- Assignment: From the records below, set down exactly the lines starting with the line that contains "You are a computer-use agent. 868x461 pixels." and going on through the line that contains "Instruction: Open General site settings". Nothing else is wanted.

- Input for this task:
══════

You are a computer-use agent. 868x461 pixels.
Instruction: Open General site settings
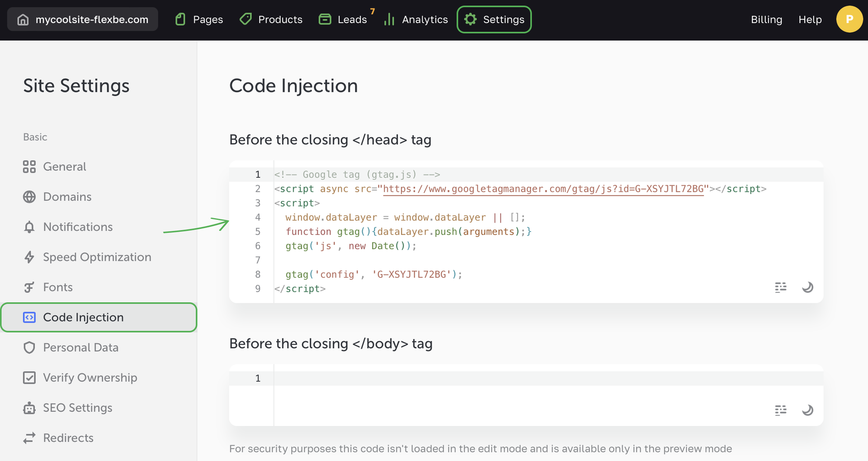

══════

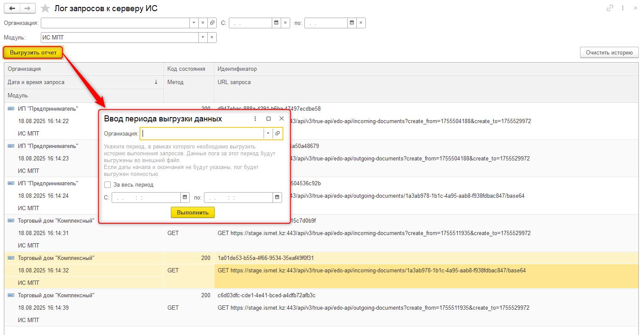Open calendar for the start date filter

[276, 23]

══════

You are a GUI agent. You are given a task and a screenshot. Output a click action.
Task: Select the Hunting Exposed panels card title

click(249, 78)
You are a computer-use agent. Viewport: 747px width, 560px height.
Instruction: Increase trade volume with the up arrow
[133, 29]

══════

- Reply:
You are a computer-use agent. 868x461 pixels.
Instruction: Open General site settings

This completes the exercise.